33

I run the following script:

VAR="Test"
sh -c 'echo "Hello $VAR"'

But I get:

# ./test.sh
Hello

How can I send the variable VAR of my script to the shell created with sh -c '...'?

1
  • Could you not expand it before the call?: change the quotes sh -c "echo \"Hello $VAR\"". Sep 2, 2022 at 20:55

6 Answers 6

49

Either use export to turn it into an environment variable, or pass it directly to the command.

VAR="Test" sh -c 'echo "Hello $VAR"'

VAR="Test"
export VAR
sh -c 'echo "Hello $VAR"'

Avoid using double quotes around the shell code to allow interpolation as that introduces command injection vulnerabilities like in:

sh -c " echo 'Hello $VAR' "

causing a reboot if called when $VAR contains something like ';reboot #

5
  • Not really practical (I have several variables, and I don't want them to be environment variables), but it works, thanks!

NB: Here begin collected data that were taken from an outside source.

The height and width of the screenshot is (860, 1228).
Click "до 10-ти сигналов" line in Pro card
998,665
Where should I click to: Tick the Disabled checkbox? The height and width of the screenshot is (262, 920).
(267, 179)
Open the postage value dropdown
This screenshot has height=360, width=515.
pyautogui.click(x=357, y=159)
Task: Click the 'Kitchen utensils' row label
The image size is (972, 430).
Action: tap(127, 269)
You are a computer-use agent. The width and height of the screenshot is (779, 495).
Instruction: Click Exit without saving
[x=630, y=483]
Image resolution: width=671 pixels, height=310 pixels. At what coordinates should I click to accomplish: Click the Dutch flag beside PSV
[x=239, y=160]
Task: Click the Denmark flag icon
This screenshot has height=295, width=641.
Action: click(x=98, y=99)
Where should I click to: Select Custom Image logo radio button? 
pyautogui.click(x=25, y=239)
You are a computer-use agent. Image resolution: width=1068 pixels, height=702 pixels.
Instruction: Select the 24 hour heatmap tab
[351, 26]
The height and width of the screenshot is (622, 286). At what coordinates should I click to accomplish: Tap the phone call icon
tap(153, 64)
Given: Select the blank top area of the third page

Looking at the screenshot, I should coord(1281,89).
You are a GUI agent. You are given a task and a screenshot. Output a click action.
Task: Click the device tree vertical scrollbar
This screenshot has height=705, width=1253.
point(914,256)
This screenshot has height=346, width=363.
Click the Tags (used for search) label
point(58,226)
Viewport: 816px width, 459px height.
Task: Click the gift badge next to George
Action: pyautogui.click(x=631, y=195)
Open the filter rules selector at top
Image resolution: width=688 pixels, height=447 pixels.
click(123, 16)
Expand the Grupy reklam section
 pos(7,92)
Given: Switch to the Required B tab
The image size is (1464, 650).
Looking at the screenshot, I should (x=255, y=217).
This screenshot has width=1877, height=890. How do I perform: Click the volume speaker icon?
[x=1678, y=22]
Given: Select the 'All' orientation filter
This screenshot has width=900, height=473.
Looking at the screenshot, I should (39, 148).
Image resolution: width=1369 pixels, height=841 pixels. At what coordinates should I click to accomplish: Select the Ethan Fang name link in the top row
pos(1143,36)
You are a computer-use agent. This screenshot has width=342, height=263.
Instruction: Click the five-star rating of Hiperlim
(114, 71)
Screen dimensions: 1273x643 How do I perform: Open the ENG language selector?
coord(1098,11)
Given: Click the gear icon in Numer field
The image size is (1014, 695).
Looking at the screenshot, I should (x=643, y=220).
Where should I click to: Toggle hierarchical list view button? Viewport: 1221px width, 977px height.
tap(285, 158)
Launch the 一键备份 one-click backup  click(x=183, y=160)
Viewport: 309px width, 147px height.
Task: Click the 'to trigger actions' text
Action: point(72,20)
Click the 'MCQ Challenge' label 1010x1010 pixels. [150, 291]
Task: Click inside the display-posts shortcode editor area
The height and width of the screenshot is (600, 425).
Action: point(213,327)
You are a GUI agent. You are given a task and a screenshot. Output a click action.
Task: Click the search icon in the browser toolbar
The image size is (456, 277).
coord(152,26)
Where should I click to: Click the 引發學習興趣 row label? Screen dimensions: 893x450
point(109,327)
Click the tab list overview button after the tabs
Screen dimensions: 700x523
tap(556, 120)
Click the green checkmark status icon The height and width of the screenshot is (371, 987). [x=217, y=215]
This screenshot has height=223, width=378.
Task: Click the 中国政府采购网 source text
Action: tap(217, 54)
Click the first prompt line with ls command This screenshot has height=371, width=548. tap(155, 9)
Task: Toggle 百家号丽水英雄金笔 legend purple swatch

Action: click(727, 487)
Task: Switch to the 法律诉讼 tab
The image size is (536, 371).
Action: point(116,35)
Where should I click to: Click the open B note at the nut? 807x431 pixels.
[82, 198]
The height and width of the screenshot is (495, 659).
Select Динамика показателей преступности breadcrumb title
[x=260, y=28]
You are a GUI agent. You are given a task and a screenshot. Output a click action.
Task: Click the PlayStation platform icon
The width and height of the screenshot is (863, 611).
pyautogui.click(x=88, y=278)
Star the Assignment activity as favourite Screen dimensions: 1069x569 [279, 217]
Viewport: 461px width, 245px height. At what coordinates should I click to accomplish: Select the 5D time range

Oct 24, 2011 at 8:41
  • 4
    @Matthieu: They are only set as environment variables for the children of your process, if that's what worries you. Oct 24, 2011 at 12:47
  • 5
    Just FYI, You can also do export var="Test" in one line.
    – user606723
    Oct 24, 2011 at 14:16
  • @Piskvor well thank you for the precision, that's perfect then. Oct 25, 2011 at 7:50
  • if the variable is intended to be used by the child process only (ie, not the current context), then don't export and follow @Stéphane Chazelas advice; if you need more than one declaration/definition: VAR1=aaa VAR2=bbb sh -c ... Dec 11, 2020 at 17:36
11

Here's yet another way to pass variables to sh -c (as positional arguments):

{
VAR="world"
VAR2='!'
sh -c 'echo "Hello ${0}${1}"' "$VAR" "$VAR2"
}
2
  • 1
    (+1) To keep it more in line with the normal $1 $2 expectation for script variables, it can have a dummy value for $0. This will allow $@ to work as expected, eg. sh -c 'echo "Hello $@"' _ "$VAR" "$VAR2" `
    – Peter.O
    Oct 24, 2011 at 16:09
  • 2
    @Peter.O Rather than using "_", I would use "sh" or a sensible name to give to that command, since that $0 is displayed in the error/warning messages by the shell. Jan 26, 2013 at 21:45
6

If you don't want to export them as environment variables, here's a trick you could do. Save your variabe definition to a file .var_init.sh and source it in your sub-shell like this:

.var_init.sh

VAR="Test"

from the command line:

sh -c ". .var_init.sh && echo \$VAR" # Make sure to properly escape the '$'

This way, you only set your variables at the execution of your subshell.

2
  • ... or ENV=.var_ini.sh sh -c '...'
    – Kusalananda
    May 7, 2018 at 9:47
  • Note that if that .var_init.sh is expected to be looked for in the current directory (as opposed to $PATH), it should be written . ./var_init.sh Aug 31, 2019 at 12:58
1

If you're using sudo sh -c, the environment variables are not passed along, but you can get around it by using the --preserve-env argument:

export VAR="test for exporting"
sudo --preserve-env=VAR sh -c 'echo "This is a $VAR"'

This passes along just the variables you need rather than using sudo -E which passes along your entire set of environment variables. From Sudo Manual:

--preserve-env=list Indicates to the security policy that the user wishes to add the comma-separated list of environment variables to those preserved from the user's environment. The security policy may return an error if the user does not have permission to preserve the environment.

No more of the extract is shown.